Neighborhood Street Signs
Continuing the “Street Walk” series following the building construction photos, I photographed a number of street signs that are quite common in Tokyo. They have a uniquely Japanese feeling to them. When you walk past them everyday they become commonplace.
These street signs can be a great way for the beginner to learn Kanji since every time you pass them they can serve as a memory jog.
The sign above is a common one in Tokyo showing that the road is a designated travel path for school children. You can see Shibuya-ku (渋谷区) displayed at the bottom of the sign.
The following sign pasted to the front of a building when they are looking for new tenants is also a common site. Whilst internet advertising for offices and apartments has become very popular and of course real estate agents have full lists at their office, a sign like this can really catch the attention of passers by who might just be interested in renting at that location.
The red writing says “looking for tenant”. The light blue writing is the name of the real estate company, with the dark blue writing saying “please feel free to contact the agent for property details”
This is a fairly typical, although graffiti-ed, fire extinguisher box. You can see on the top it even has it written in English, just in case a foreigner needs to put out a fire :)
This sign is very common for most apartment buildings. When putting out the rubbish you have to separtate burnable from non-burnable and then there are special days for large rubbish and other items. This sign has quite a bit of English on it, but you can expect many of them to be totally in Japanese. This sign provides a good teaching aid since it has both English and Japanese together.
When carrying out road or building construction, there are normally a set number of signs that you will see around the area.
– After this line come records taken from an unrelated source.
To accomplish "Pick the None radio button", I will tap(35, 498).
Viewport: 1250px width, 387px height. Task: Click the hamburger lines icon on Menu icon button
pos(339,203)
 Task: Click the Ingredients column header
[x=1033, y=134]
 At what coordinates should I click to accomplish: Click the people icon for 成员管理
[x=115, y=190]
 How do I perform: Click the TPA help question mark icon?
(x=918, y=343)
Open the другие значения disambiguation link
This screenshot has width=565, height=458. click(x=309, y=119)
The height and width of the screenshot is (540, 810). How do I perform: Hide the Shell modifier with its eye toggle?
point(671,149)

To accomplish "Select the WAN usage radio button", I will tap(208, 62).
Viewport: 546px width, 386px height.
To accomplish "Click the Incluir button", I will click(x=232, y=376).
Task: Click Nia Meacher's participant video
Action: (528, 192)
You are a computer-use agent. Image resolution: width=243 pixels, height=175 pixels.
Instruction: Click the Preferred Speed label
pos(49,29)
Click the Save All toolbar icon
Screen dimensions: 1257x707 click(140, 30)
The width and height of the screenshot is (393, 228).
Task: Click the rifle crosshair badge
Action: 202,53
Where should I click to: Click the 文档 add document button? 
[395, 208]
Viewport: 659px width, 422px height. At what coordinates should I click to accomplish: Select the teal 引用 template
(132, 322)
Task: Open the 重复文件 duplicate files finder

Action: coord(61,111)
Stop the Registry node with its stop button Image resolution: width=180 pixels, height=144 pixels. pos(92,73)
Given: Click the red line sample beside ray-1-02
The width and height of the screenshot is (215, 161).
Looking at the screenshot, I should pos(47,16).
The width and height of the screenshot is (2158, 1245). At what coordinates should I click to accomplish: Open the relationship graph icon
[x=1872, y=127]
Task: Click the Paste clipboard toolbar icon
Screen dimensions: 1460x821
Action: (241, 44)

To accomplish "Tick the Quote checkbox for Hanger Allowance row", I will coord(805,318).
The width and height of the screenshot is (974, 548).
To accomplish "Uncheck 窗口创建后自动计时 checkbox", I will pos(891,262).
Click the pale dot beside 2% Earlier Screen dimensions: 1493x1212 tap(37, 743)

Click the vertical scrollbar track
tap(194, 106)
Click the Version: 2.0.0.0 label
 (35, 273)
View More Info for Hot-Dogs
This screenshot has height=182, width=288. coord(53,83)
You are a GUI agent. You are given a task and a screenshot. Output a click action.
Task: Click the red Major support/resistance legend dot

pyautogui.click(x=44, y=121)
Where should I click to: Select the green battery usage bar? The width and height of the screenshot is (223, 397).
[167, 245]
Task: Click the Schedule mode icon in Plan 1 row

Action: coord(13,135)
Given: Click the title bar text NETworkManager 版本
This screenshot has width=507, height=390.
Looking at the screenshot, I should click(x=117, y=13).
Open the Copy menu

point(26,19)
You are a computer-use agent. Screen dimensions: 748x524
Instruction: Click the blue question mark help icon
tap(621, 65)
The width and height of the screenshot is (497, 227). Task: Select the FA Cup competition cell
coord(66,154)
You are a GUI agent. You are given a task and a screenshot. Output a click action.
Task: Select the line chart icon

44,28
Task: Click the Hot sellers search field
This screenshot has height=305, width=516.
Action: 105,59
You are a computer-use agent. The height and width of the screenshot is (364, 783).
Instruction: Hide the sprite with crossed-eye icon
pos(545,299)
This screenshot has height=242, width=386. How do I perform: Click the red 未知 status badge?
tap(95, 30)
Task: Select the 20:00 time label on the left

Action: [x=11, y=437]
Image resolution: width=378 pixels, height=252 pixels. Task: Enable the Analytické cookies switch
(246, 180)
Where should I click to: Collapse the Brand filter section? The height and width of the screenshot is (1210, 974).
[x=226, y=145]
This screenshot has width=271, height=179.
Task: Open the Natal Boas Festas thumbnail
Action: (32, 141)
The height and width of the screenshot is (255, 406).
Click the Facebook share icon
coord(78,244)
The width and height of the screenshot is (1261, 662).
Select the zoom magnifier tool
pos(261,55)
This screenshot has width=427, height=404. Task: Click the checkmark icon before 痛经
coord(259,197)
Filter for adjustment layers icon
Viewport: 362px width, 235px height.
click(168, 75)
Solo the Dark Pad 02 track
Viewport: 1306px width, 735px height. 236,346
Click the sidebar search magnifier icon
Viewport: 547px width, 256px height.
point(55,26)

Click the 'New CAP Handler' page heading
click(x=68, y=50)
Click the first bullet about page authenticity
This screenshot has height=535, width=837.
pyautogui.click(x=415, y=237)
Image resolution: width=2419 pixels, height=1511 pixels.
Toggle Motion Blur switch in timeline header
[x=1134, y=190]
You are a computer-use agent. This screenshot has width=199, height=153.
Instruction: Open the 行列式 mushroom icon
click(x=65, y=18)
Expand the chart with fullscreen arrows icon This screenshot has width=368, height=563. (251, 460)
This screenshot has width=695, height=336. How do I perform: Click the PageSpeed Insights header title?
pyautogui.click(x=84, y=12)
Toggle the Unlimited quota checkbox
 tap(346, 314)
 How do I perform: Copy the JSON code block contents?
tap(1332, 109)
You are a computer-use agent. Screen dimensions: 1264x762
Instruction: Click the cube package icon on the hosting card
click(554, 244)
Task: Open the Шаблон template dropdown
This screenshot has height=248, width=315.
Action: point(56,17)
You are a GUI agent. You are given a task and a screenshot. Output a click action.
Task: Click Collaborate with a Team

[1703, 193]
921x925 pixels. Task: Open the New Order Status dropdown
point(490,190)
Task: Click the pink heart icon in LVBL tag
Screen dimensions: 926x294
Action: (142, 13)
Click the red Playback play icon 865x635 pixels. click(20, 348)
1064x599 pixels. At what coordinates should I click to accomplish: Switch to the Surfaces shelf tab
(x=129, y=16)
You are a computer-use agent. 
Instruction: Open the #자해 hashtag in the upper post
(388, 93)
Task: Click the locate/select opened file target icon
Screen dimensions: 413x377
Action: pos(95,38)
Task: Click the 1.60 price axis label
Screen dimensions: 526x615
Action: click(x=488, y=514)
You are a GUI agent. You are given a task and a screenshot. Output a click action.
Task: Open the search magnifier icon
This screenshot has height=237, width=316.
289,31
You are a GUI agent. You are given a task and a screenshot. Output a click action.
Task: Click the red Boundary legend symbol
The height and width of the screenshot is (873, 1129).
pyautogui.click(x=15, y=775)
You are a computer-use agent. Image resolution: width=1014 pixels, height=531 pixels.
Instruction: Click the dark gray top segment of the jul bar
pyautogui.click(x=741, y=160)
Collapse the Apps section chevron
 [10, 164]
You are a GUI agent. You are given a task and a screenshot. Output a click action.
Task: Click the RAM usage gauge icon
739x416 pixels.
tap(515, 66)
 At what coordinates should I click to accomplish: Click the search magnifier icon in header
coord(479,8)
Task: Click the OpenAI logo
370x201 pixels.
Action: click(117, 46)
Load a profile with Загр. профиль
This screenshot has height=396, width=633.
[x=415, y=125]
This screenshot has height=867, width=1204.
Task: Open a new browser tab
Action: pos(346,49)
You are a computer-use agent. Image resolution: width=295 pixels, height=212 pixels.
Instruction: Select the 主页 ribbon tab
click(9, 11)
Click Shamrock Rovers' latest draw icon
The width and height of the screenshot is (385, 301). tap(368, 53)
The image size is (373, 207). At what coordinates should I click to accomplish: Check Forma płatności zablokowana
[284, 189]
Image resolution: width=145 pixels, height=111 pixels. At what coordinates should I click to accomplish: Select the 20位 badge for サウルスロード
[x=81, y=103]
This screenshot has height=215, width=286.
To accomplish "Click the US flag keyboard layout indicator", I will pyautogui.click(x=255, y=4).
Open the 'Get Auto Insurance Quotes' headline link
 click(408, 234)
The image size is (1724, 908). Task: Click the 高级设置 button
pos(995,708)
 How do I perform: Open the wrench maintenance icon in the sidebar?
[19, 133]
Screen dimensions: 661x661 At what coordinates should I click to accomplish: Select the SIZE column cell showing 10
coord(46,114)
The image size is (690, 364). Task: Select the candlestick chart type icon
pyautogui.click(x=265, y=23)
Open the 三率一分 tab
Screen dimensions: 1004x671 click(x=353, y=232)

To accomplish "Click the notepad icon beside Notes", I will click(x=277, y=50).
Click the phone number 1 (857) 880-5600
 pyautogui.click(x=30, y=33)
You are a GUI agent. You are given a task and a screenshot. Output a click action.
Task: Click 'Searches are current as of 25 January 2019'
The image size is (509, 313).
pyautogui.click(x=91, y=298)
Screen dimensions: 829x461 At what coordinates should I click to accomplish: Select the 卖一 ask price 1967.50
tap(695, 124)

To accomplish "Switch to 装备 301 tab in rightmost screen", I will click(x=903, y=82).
One is the following sign, apologizing for any inconvenience that might be caused during the construction work.
To make sure you don’t try to enter the site this one says “No entry”
A very well known sign at construction sites is the following one, 安全第一, “Safety First”. It’s history is said to go back to the early 1900’s when US Steel coined the phrase “safety first”, and was brought to Japan around 1913, becoming a national slogan for progress.
Moving away from construction signs, this picture of a dog tells people that the area is an official safe house area for children. This system was set up for the community to keep an eye out for suspicious activity and assist children if they are in trouble. Note the dog is wearing a sash that says his name is Hachiko-kun.
Here is a quick link to the Tokyo Metropolitan Police Departments website explaining how you can get involved in the safe house area for children. (Japanese language only)
I found this sign in a local park (the mens toilet was not meant to be part of the photo). The sign is explaining the rainwater storage barrel that is for times of natural disaster.
Looking at the sign closely, you can see the kanji text has been supplemented with furigana, written on top of the Kanji. Presumably this is so that young children can also read the full text. The explanation says that you can use the water for flowers and park cleaning as well as in disaster times such as earthquakes.
Noticeboards for the local area are common on the street. this one is for Nanpeidai. The notices look fairly old. Note the 2nd poster from the left where the police are still appealing for anyone who knows the whereabouts of the Aum Shinrikyo members.
Having looked at a number of closeups it is worth seeing the street as a whole. Here is a street with some construction work happening on the right. How many signs can you see in this picture? Every telegraph post seems to have some form of advertising on it.
Look at the policebox, Koban, sign in this photo. It is in the top of the shot in green. The sign it written only in romaji.
Many road signs in Tokyo are written in romaji as well as Kanji. Here is a typical road sign.
A look at street signage would not be complete without seeing a few, or a lot, of posters for politicians. It seems like there is always some sort of local or Prefectural or National election going on and the posters are everywhere.
How many different signs do you pass on the street everyday and not really notice?